# Provided material:

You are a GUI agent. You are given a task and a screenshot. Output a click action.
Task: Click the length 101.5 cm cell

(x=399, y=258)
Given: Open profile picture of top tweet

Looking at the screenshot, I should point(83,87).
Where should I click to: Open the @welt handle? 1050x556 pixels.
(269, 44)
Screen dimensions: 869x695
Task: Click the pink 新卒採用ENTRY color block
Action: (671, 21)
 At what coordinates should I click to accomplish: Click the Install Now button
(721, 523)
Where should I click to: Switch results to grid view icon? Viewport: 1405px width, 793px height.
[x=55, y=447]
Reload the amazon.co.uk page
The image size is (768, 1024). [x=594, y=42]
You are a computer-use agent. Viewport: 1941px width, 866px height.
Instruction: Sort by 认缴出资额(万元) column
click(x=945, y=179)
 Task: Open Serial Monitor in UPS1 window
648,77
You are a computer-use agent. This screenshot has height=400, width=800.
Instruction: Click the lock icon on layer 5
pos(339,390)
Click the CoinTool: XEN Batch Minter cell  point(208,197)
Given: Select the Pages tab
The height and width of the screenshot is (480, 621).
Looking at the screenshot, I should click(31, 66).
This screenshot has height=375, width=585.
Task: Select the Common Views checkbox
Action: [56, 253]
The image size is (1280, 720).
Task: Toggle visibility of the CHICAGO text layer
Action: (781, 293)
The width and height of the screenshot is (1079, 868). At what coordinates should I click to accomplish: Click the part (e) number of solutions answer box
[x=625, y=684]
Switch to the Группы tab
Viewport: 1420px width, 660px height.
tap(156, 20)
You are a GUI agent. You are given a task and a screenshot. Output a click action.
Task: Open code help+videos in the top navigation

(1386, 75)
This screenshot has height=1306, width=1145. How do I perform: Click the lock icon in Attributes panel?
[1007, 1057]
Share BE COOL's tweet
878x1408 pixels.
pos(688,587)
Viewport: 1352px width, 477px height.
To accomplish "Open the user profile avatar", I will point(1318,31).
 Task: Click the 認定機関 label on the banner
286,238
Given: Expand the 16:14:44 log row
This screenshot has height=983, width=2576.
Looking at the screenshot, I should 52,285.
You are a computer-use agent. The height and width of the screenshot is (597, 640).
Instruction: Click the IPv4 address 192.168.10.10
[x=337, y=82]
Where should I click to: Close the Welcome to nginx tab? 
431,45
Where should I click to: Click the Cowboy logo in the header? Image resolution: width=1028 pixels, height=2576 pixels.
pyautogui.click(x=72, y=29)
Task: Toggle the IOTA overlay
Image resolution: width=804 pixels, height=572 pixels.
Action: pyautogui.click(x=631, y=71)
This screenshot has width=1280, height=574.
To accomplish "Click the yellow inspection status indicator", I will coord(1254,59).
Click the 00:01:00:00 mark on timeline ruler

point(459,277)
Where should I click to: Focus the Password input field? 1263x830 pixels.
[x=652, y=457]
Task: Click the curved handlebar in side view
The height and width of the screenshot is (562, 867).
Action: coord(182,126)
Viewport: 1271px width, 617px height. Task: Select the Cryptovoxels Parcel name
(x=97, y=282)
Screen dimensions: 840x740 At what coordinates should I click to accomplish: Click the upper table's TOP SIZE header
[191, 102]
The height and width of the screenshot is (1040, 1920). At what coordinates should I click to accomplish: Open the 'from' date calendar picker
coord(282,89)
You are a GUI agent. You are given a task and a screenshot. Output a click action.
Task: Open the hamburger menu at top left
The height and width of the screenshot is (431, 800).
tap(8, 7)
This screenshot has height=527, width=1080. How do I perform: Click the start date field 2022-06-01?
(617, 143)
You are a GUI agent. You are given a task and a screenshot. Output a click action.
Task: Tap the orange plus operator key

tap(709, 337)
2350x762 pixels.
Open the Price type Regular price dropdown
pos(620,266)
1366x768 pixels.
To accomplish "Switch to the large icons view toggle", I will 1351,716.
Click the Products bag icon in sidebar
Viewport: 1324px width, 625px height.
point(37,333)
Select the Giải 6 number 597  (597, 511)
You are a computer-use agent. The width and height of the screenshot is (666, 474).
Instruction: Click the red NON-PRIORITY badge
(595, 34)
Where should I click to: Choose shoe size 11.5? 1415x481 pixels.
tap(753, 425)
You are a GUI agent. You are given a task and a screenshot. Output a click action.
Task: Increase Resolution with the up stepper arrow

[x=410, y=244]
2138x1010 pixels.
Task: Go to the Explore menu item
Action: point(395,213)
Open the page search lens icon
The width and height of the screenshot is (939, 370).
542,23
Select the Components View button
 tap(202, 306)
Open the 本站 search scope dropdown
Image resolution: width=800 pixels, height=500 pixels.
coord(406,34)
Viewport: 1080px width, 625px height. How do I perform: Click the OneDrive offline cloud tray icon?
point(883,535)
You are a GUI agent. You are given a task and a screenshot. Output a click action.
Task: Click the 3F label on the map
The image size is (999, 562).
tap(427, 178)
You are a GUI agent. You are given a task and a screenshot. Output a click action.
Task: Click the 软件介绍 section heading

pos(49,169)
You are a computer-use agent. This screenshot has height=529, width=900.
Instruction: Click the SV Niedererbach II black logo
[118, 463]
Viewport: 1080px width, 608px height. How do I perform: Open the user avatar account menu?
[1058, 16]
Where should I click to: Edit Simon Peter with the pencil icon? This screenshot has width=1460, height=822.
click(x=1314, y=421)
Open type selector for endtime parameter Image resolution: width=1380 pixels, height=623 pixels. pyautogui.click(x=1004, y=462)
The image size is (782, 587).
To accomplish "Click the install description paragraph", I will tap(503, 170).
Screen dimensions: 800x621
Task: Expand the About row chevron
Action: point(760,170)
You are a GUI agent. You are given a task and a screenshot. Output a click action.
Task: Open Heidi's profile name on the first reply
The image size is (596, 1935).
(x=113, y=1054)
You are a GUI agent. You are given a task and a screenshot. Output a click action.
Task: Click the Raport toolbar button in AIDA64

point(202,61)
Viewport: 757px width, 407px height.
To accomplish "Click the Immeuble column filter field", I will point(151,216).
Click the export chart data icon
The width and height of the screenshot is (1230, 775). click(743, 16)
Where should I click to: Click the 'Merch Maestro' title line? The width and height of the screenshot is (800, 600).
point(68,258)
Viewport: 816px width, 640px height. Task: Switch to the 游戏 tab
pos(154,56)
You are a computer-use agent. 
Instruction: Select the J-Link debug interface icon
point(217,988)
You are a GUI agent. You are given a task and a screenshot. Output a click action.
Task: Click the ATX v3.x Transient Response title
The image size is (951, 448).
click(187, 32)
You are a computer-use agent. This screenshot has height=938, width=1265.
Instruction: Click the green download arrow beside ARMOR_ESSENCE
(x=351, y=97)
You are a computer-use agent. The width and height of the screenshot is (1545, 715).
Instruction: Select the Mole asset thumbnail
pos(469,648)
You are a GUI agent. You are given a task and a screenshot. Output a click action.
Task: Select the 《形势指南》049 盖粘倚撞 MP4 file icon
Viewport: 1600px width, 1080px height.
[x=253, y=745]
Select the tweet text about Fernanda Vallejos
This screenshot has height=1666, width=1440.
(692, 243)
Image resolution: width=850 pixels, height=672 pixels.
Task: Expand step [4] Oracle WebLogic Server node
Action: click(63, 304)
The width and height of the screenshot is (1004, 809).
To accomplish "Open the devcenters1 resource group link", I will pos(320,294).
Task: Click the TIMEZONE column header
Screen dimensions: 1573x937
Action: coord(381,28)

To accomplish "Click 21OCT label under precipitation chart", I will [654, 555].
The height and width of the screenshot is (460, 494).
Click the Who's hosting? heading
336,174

# Exercise goal:
Using the entries above, extract exactly the span from the line with "The image size is (951, 448)." to the line with "is (1545, 715).", both lines included; leave out everything else.

# Expected output:
The image size is (951, 448).
click(187, 32)
You are a computer-use agent. This screenshot has height=938, width=1265.
Instruction: Click the green download arrow beside ARMOR_ESSENCE
(x=351, y=97)
You are a computer-use agent. The width and height of the screenshot is (1545, 715).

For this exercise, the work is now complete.